PLSJC Director Alan Hall writes a weekly column discussing library and community news, history, and other interesting subjects.
So, you are planning a trip around Ohio for this year's vacation, and you come to the library to check out a travel guide.
You go to our shelves and find "The Ohio Guide," which sounds like a great overview of Ohio travel, until you realize that it was published in 1940.
Why would a library keep something that is so out-of-date?
It is true that travel guides have a short lifespan, but this book is different.
"The Ohio Guide" was published as part of the American Guide Series, compiled by workers of the Writers' Program of the W.P.A., one of the federal programs from the 1930s.
These guides were published for many states, and remain today as great historical information for the states.
The guide starts with 17 essays about Ohio, ranging from nature and early settlers to the government and economy.
It is interesting to read Ohio history written in 1940 and compare the observations with those of today.
In 1940, the Great War was what we today call World War I, since the 2nd World War hadn't happened yet.
Also in 1940, Ohio's greatest natural disaster was the 1913 flood and was still a major topic of discussion.

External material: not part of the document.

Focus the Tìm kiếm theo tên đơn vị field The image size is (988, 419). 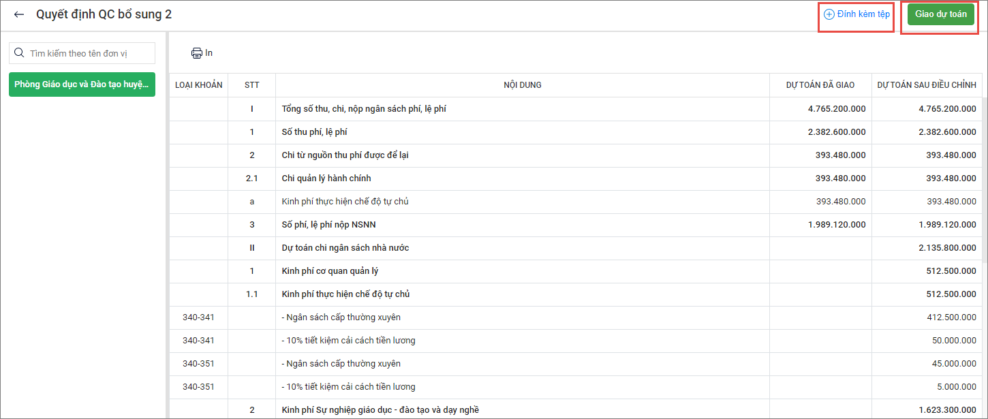pyautogui.click(x=89, y=53)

The 2nd part of the Guide is a review of cities. Steubenville is listed with pertinent information provided.
It is interesting that in 1940, the first things listed for all cities are the train station, bus station, and interurban station.

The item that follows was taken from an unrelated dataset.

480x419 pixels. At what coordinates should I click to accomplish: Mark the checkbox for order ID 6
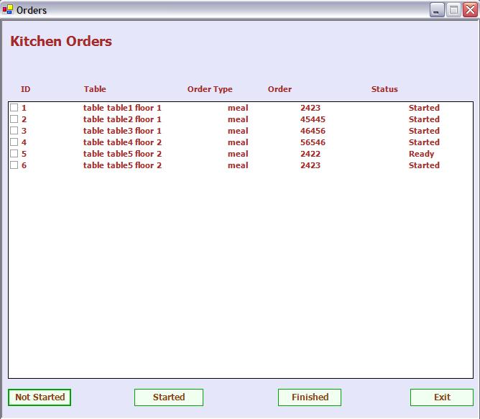14,165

The bridges across the Ohio River cost 5 cents for pedestrians and 25 cents for autos.
The Chamber of Commerce was located at 172 N. 4th Street, and the Auto Club was at 315 Washington Street.
Listed as annual events are the Boys' Kite Contest, the Cymanfa Ganu Welsh singing festival, the Hollow Rock Camp Meeting, and the County Fair.

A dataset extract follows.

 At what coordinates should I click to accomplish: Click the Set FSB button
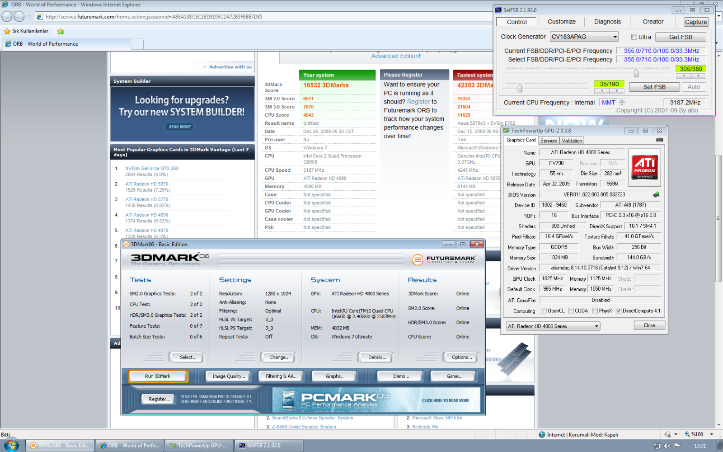654,87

Listed under "Points of Interest" are the Union Cemetery, Court House, Stanton Statue, Fort Steuben site, the Carnegie Library, Beatty Park, and the Wheeling Steel Plant.
The "site" of the Land Office is mentioned as a marble stone located at 118 N. 3rd Street.
It is also interesting that in 1940, both the Fort Steuben Bridge and the Railroad Bridge are points of interest with instructions for "best viewing."
While history doesn't change, the focus and background from which it is written at a particular time does change.
The 1940 guide was written at the end of America's economic Depression, and the federal agency sponsoring the writing was a result of the Depression.
Because of that, much of the phrasing recounts those economic conditions and the development that has taken place since.
Highways are listed and described in a different way than today's guides. In 1940, it was important to know if the roadbed was "macadam, concrete, brick, or other."
The route numbers were already in place by 1940, State Route 7, US Route 22, US Route 40.
So, I wouldn't grab this book and get in your car to travel, but it is interesting reading some 70 years later.